No famoso relato sobre o desenvolvimento humano do adulto, mantido pela Universidade de Harvard há mais de 80 anos, a população estudada era formada por dois grupos socialmente distintos para eliminar os vieses atribuíveis à diferenciação sóciocultural e econômica. Com esta preocupação, metade da população era formada por egressos da Harvard, e a outra, por empregados do porto de Boston.
A pesquisa teve início em 1938 e acompanhou a vida de 724 homens durante 76 anos, realizando questionários a cada dois anos sobre suas vidas, que incluíam a qualidade de seus casamentos, satisfação no trabalho e atividades sociais. Além disso, sua saúde física era monitorada a cada cinco anos.
Robert Waldinger, o quarto gestor desse programa, quando apresentou os resultados dos primeiros 75 anos de seguimento desses grupos referiu que muitas vezes ouviu dos integrantes do lado pobre da curva que eles estavam bem, e que os doutores não precisavam se preocupar tanto com eles. E então, com cara de deboche, ele comentou que nunca ouviu um tal pedido dos egressos da Harvard. Tudo indica que os bem-nascidos se acham merecedores de distinções e privilégios que, na maioria das vezes, não fizeram nada para merecer. Os pobres, no entanto, habituados com pouco, aparentemente consideravam um exagero o atendimento igualitário.
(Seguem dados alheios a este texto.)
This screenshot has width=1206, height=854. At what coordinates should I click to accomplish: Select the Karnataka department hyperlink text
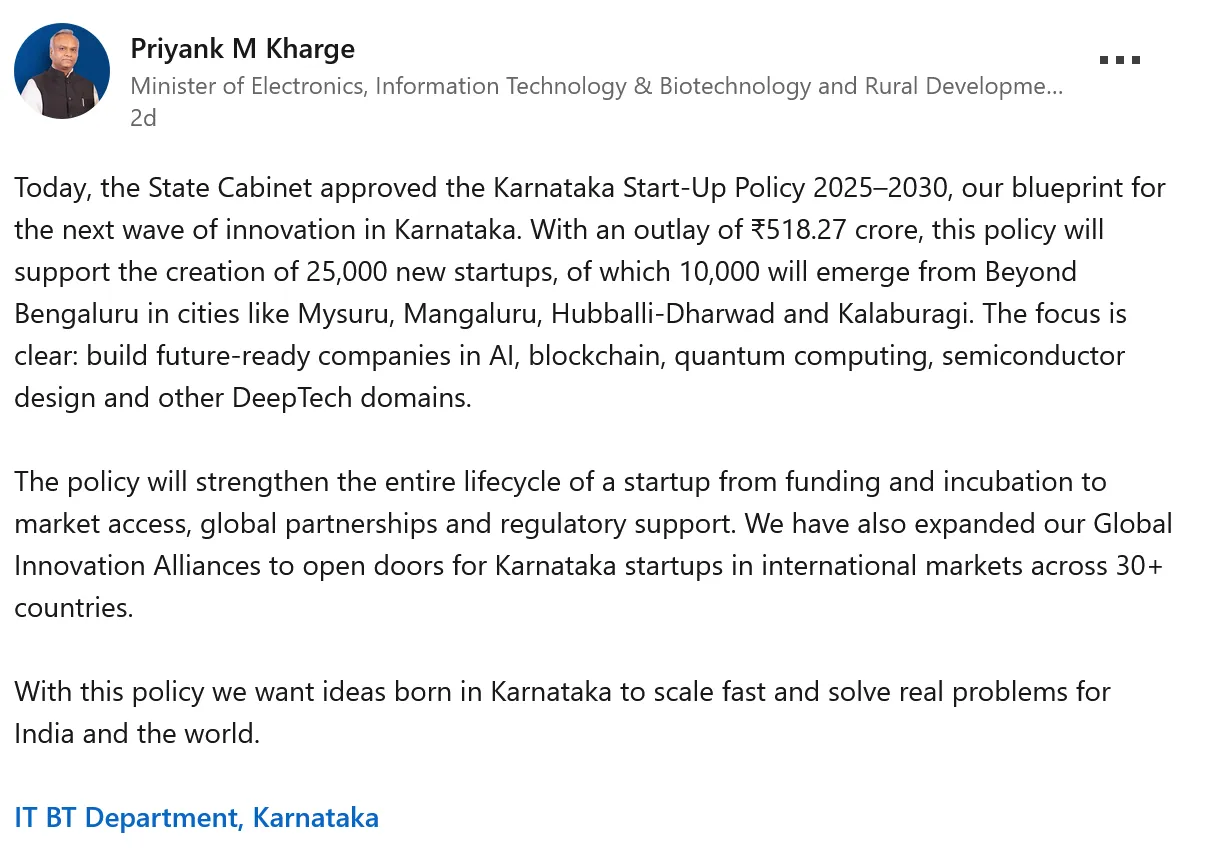(196, 817)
Das histórias mais comoventes que encontrei entre pacientes humildes das enfermarias do SUS, está a de um homem velho, com câncer avançado, que, perguntado sobre como estava se sentindo pelo residente que passava em visita rápida pela enfermaria, respondeu que "Graças a Deus, estou melhor e me sinto mais forte".
Quando o médico saiu, ele foi interpelado pelo vizinho de cama que, lhe perguntou: "Por que o senhor disse ao doutor que estava tudo bem, se ainda ontem o senhor confessou que sentia a morte se aproximando porque estava cada vez mais fraco?".
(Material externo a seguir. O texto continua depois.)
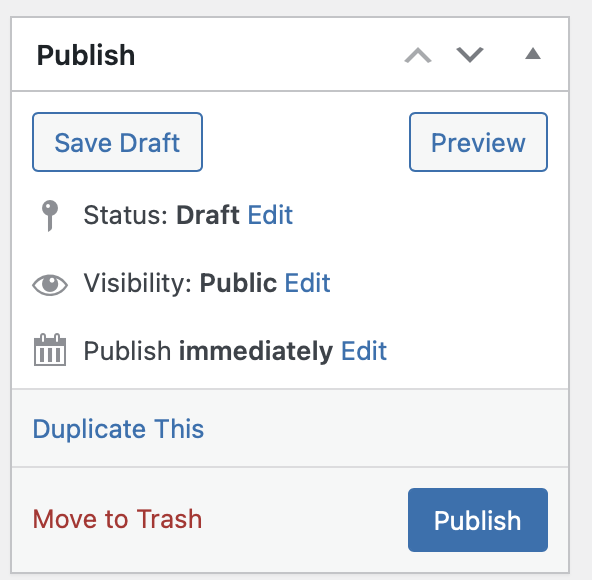Image resolution: width=592 pixels, height=580 pixels.
Task: Edit the Public visibility setting
Action: tap(307, 283)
"Porque os médicos jovens são iguais aos nossos netos", respondeu o homem com câncer. "Eles não gostam de velhos queixosos. Se a gente tirar a esperança do doutor, ele se desinteressa da gente e não volta mais aqui."
Na busca desesperada por acolhimento e proteção, esta mentira inocente lhe parecera um recurso válido. Antes que a inteligência artificial assuma o comando como pretendem seus ardorosos propagadores, os médicos menos afeitos ao encanto de cuidadores já estão se desfazendo da inteligência emocional, esse atributo das almas sensíveis que deveria nos manter inalcançáveis à rigidez dos robôs.
Enquanto decidimos qual a medicina é mais resolutiva, quem vai cuidar da solidão das pessoas mais simples?